» **Work instruction**:
Give again, word for word, each line below starting at the one that contains "PRODUITS NATURELS (732, 135)" and ending at the one that contains "Plan du site (79, 1196)".
= = = =
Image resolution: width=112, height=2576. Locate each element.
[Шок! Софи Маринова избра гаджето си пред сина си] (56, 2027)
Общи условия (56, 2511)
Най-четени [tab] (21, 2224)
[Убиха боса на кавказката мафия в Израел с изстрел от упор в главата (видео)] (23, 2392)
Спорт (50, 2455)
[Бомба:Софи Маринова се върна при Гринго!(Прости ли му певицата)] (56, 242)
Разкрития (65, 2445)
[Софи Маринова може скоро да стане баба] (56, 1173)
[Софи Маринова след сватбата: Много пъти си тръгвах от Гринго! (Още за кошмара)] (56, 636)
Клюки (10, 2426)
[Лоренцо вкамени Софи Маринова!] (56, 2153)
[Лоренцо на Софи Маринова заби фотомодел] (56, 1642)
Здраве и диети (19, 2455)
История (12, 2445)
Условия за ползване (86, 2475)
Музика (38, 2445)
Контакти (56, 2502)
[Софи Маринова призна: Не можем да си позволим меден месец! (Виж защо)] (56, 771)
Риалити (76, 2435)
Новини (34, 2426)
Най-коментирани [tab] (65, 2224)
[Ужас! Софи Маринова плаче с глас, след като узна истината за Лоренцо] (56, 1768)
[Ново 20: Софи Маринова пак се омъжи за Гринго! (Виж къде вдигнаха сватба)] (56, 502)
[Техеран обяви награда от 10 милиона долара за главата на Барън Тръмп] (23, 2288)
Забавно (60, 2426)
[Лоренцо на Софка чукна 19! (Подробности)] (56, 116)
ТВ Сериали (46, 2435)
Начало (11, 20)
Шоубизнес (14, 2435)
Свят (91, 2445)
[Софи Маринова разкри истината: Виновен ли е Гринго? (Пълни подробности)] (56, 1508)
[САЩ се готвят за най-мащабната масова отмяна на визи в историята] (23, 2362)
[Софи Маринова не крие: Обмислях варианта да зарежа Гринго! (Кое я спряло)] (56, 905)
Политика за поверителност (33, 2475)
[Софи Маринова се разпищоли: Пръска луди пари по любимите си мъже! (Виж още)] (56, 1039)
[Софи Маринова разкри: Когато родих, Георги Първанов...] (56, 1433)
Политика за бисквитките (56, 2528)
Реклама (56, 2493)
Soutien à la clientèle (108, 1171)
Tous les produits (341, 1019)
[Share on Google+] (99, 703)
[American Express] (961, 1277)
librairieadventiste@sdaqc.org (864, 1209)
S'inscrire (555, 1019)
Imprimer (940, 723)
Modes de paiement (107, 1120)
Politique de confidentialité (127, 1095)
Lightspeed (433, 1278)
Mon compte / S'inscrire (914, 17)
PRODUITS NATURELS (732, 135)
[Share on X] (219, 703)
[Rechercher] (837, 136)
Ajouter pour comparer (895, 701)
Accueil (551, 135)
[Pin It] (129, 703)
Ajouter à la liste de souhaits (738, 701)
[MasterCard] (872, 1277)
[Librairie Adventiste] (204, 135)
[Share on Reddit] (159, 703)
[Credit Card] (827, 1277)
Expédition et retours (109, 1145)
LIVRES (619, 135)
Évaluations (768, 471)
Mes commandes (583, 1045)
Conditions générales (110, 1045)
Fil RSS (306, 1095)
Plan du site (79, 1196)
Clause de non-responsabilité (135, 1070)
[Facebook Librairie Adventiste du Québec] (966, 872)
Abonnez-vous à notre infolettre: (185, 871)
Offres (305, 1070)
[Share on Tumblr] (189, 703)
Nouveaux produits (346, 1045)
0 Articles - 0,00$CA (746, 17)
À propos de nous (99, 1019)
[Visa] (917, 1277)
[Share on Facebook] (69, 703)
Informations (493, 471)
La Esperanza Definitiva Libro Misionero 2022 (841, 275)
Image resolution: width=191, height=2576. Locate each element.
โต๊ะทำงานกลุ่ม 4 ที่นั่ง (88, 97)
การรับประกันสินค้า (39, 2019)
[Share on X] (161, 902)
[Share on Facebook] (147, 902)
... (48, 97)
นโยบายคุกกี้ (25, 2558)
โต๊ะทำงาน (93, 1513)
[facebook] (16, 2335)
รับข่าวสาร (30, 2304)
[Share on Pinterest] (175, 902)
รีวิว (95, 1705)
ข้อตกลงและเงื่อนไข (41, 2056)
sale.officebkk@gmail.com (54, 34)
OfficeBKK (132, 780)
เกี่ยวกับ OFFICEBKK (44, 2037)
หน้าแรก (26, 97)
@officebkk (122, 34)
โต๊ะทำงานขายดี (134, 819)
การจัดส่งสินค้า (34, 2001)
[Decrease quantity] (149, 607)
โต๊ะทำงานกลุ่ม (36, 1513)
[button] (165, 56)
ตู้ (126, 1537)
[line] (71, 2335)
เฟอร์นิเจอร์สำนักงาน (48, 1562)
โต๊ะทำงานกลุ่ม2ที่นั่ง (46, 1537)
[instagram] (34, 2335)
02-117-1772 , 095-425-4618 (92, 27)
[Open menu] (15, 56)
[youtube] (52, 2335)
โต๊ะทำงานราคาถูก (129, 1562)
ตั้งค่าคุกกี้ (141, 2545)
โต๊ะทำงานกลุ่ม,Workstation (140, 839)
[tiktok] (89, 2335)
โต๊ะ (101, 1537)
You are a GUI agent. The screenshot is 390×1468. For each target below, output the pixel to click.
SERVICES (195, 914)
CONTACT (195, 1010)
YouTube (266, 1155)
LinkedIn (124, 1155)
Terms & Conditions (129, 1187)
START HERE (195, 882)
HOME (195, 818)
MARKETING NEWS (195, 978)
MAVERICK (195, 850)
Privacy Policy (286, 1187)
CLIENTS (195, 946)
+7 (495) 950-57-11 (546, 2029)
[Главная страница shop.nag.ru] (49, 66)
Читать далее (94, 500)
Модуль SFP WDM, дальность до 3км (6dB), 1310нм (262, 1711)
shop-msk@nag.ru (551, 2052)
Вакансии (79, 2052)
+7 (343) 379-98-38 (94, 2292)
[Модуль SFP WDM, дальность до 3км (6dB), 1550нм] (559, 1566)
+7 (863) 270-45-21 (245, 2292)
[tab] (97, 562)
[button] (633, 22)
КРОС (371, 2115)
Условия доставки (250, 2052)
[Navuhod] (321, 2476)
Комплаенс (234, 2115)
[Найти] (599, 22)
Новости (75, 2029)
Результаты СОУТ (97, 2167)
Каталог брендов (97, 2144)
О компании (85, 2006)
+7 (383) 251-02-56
= = = =
» **Solution**:
PRODUITS NATURELS (732, 135)
[Share on X] (219, 703)
[Rechercher] (837, 136)
Ajouter pour comparer (895, 701)
Accueil (551, 135)
[Pin It] (129, 703)
Ajouter à la liste de souhaits (738, 701)
[MasterCard] (872, 1277)
[Librairie Adventiste] (204, 135)
[Share on Reddit] (159, 703)
[Credit Card] (827, 1277)
Expédition et retours (109, 1145)
LIVRES (619, 135)
Évaluations (768, 471)
Mes commandes (583, 1045)
Conditions générales (110, 1045)
Fil RSS (306, 1095)
Plan du site (79, 1196)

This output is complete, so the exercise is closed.